Each line of the material below that holds the word "agent" needs to be copied.

::: SOURCE DATA :::

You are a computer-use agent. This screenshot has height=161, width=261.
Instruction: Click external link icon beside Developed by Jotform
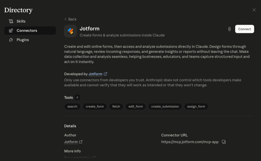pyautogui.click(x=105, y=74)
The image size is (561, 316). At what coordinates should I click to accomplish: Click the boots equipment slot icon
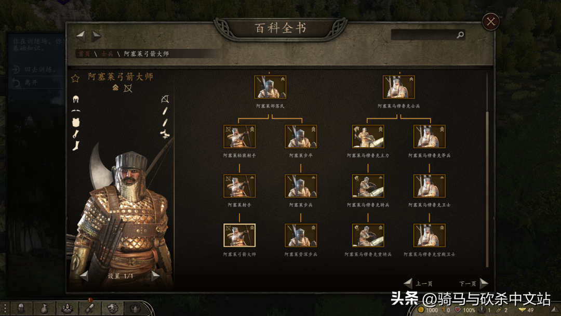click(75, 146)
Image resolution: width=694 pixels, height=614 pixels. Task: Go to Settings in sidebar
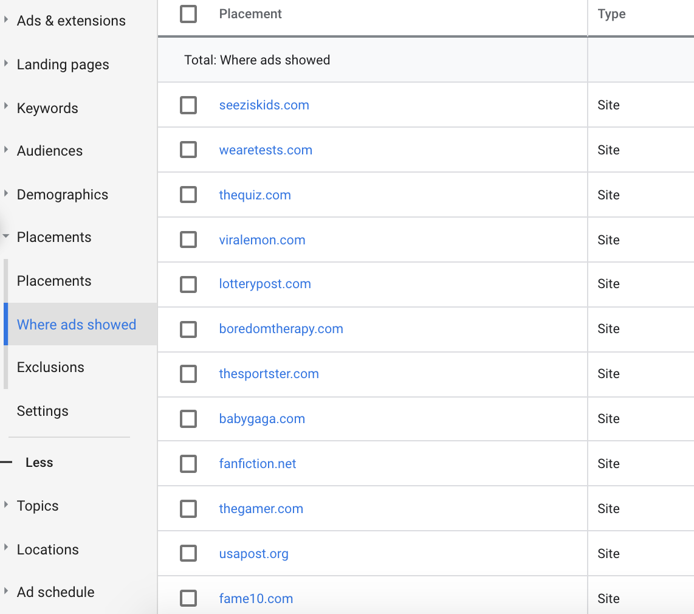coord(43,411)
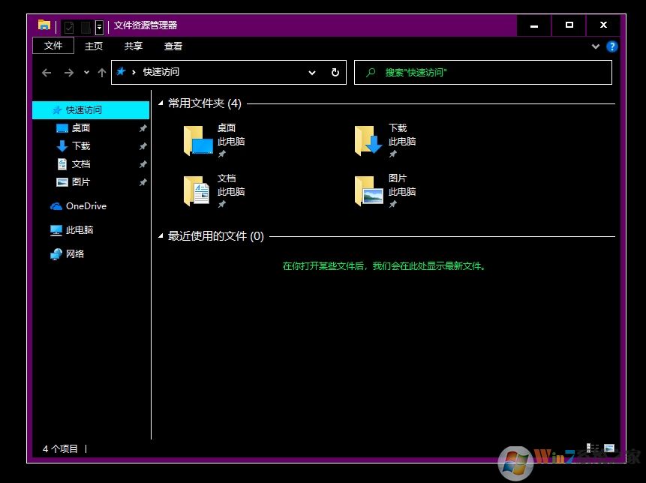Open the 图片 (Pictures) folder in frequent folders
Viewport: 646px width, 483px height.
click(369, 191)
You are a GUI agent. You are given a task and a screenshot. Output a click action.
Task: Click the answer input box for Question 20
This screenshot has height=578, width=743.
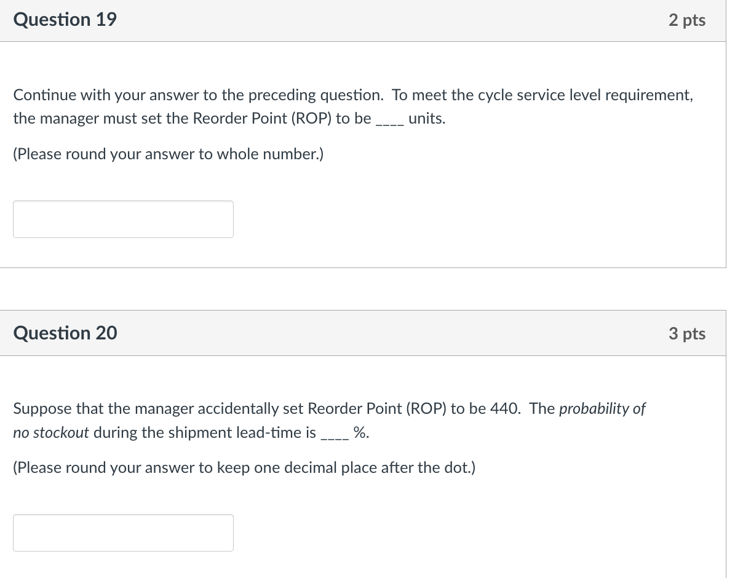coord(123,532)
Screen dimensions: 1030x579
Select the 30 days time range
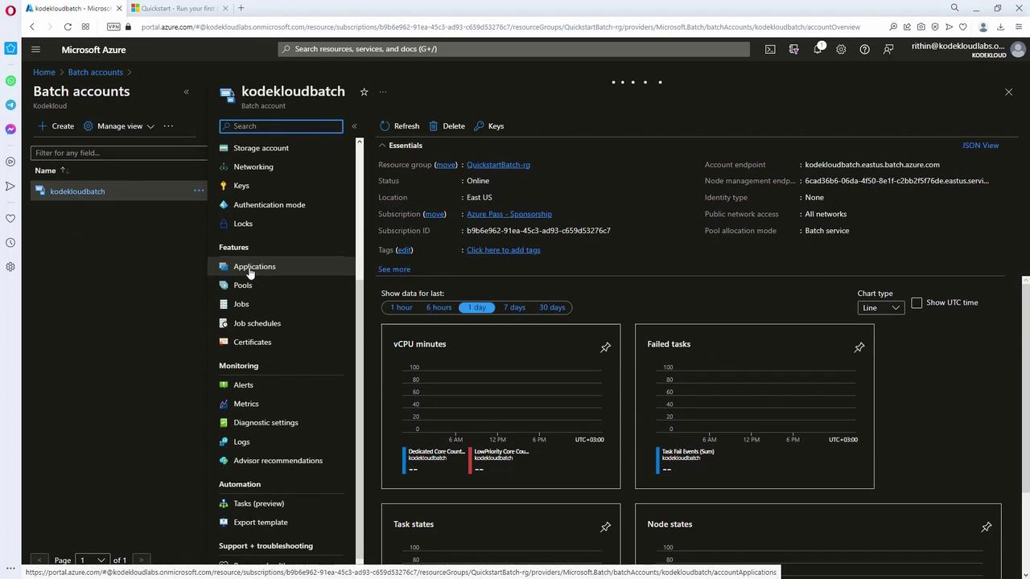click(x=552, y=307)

:::
::: SOURCE DATA :::

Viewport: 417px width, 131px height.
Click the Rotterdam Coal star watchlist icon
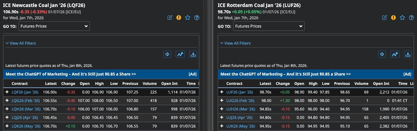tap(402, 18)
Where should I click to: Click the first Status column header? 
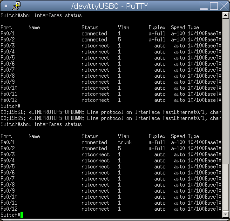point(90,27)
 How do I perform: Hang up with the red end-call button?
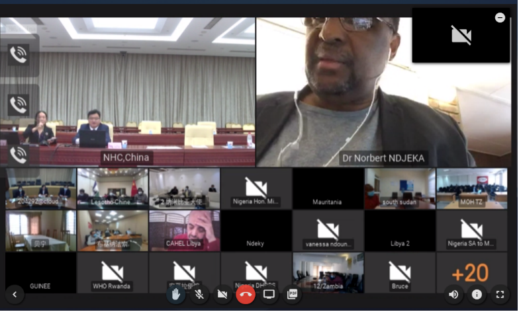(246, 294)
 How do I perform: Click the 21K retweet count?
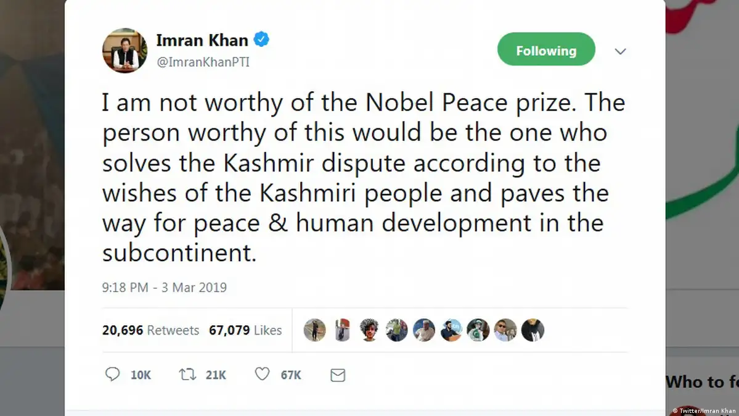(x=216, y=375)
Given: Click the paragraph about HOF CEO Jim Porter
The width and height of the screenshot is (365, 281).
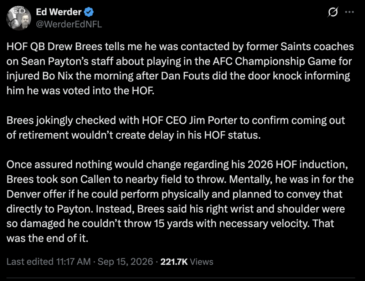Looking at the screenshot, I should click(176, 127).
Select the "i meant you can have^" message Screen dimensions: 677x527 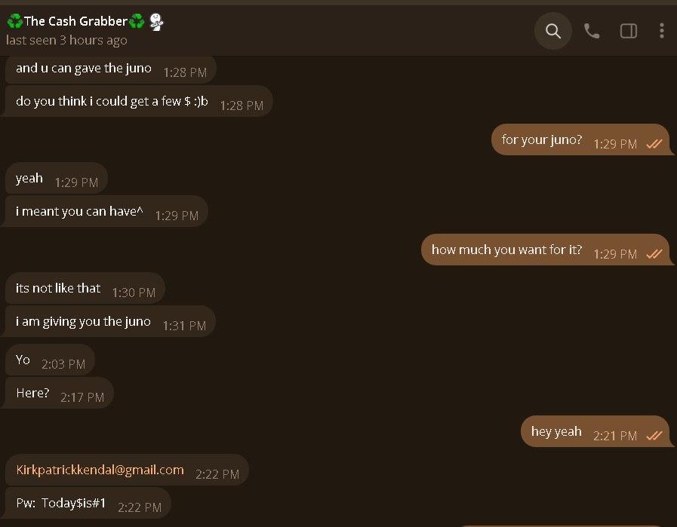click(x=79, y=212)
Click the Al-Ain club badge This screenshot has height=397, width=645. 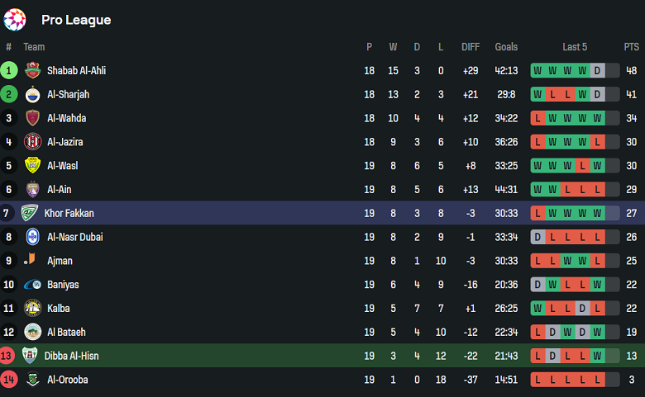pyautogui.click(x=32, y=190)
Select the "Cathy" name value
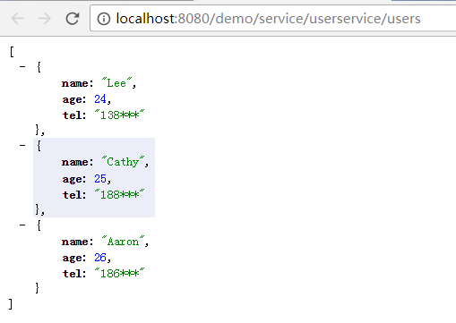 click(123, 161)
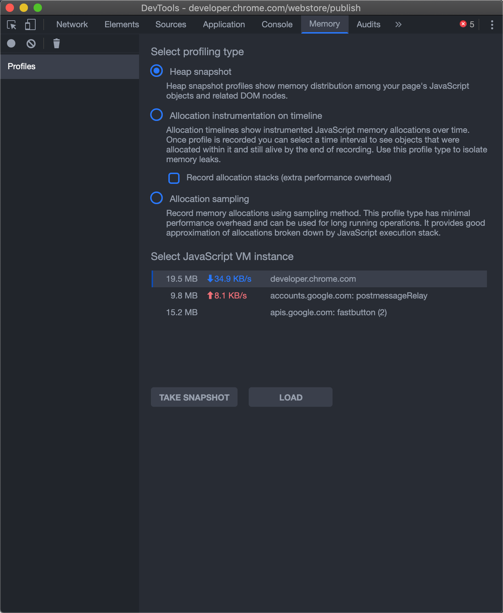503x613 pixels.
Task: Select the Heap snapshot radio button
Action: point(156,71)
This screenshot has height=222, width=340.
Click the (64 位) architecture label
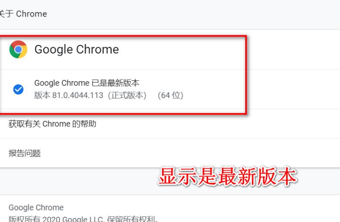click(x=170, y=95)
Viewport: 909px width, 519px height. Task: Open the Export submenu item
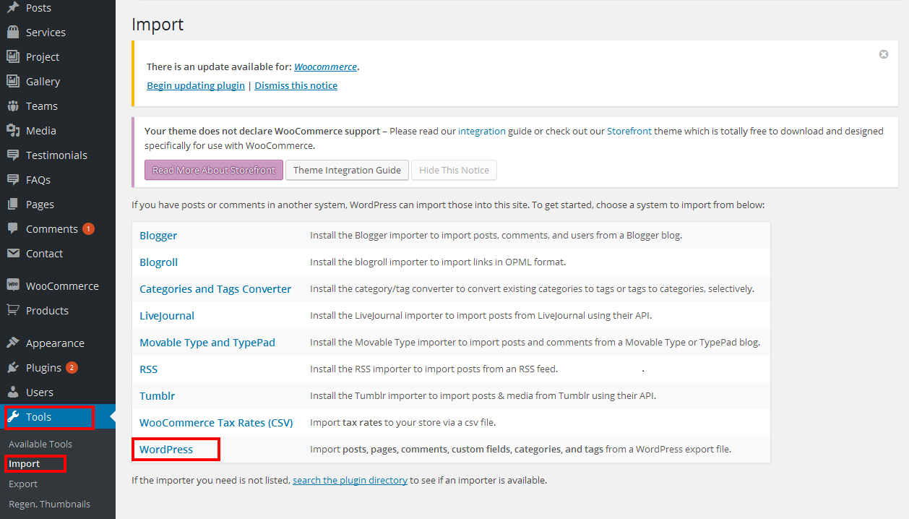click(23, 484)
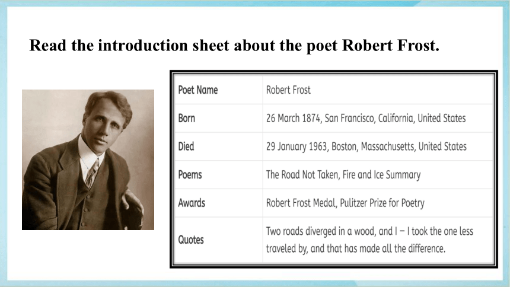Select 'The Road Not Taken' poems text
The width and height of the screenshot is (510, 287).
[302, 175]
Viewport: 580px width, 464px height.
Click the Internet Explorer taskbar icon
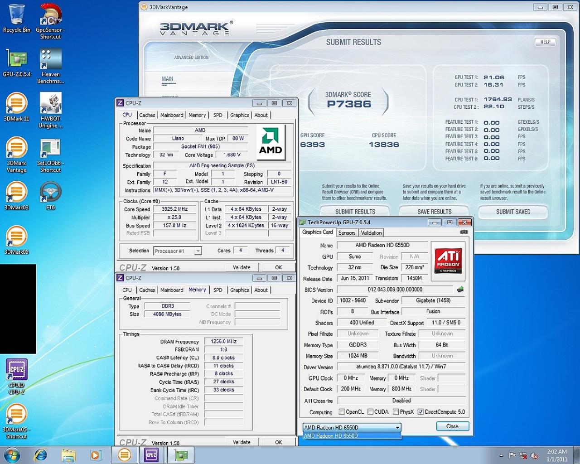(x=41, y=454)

:::
::: SOURCE DATA :::

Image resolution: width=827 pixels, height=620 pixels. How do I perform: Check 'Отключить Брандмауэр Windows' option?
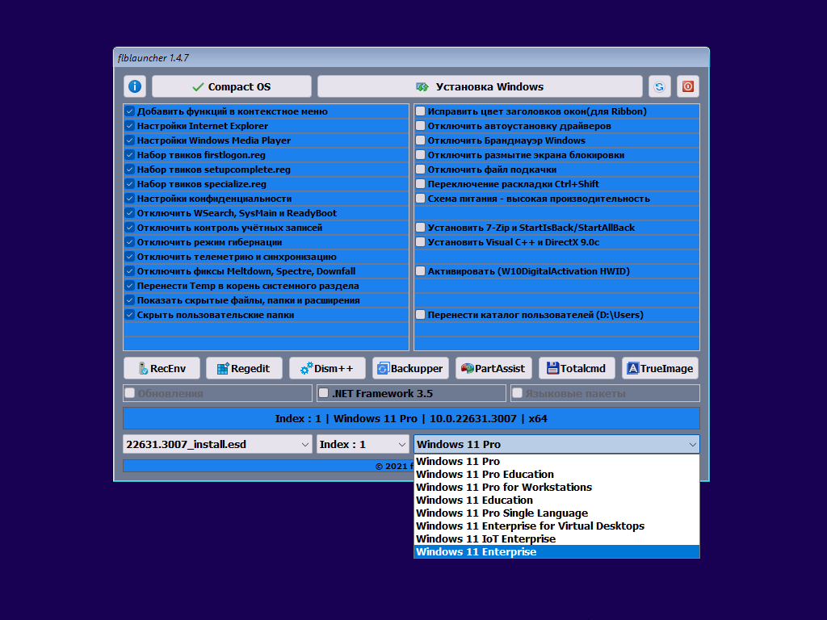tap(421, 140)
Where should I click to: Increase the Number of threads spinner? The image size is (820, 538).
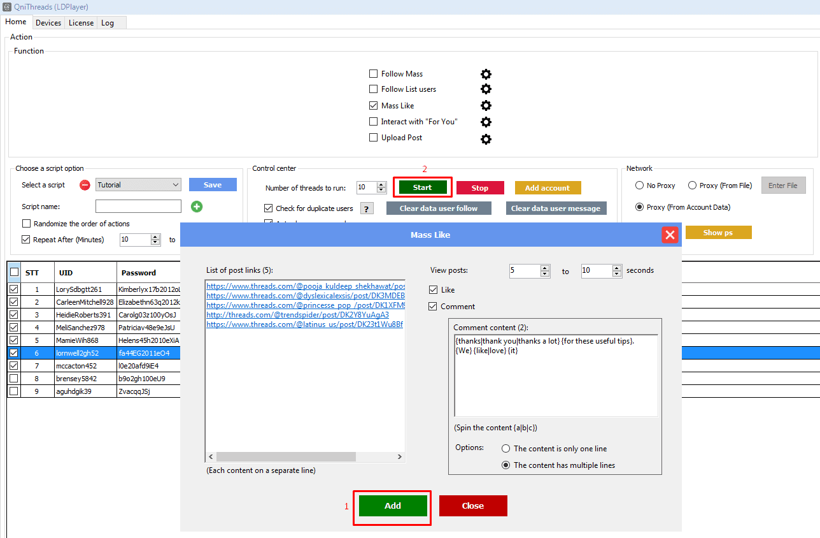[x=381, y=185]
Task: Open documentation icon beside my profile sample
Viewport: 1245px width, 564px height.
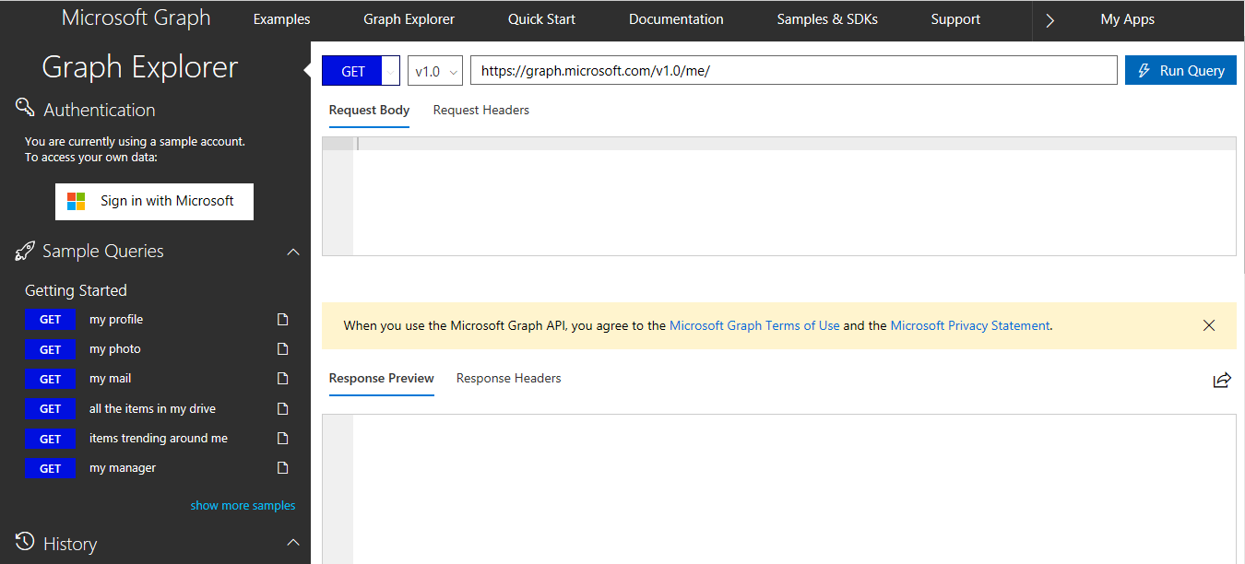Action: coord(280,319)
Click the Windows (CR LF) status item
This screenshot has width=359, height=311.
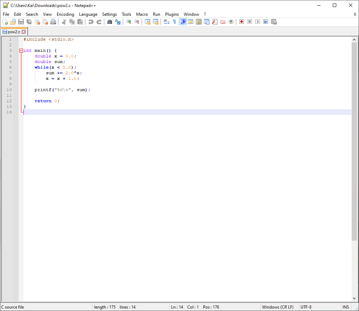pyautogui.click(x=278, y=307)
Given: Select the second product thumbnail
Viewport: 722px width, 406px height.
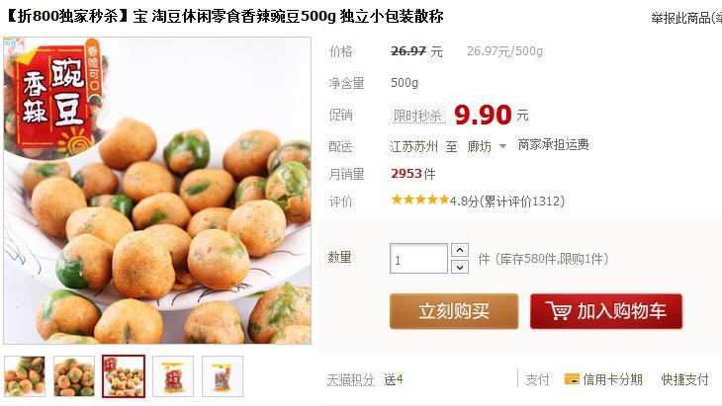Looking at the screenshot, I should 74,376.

:::

__SOLUTION TO THIS PROBLEM__.
You are a computer-use agent. This screenshot has height=161, width=261.
You are a GUI agent. You are given a task and a screenshot. Output a click action.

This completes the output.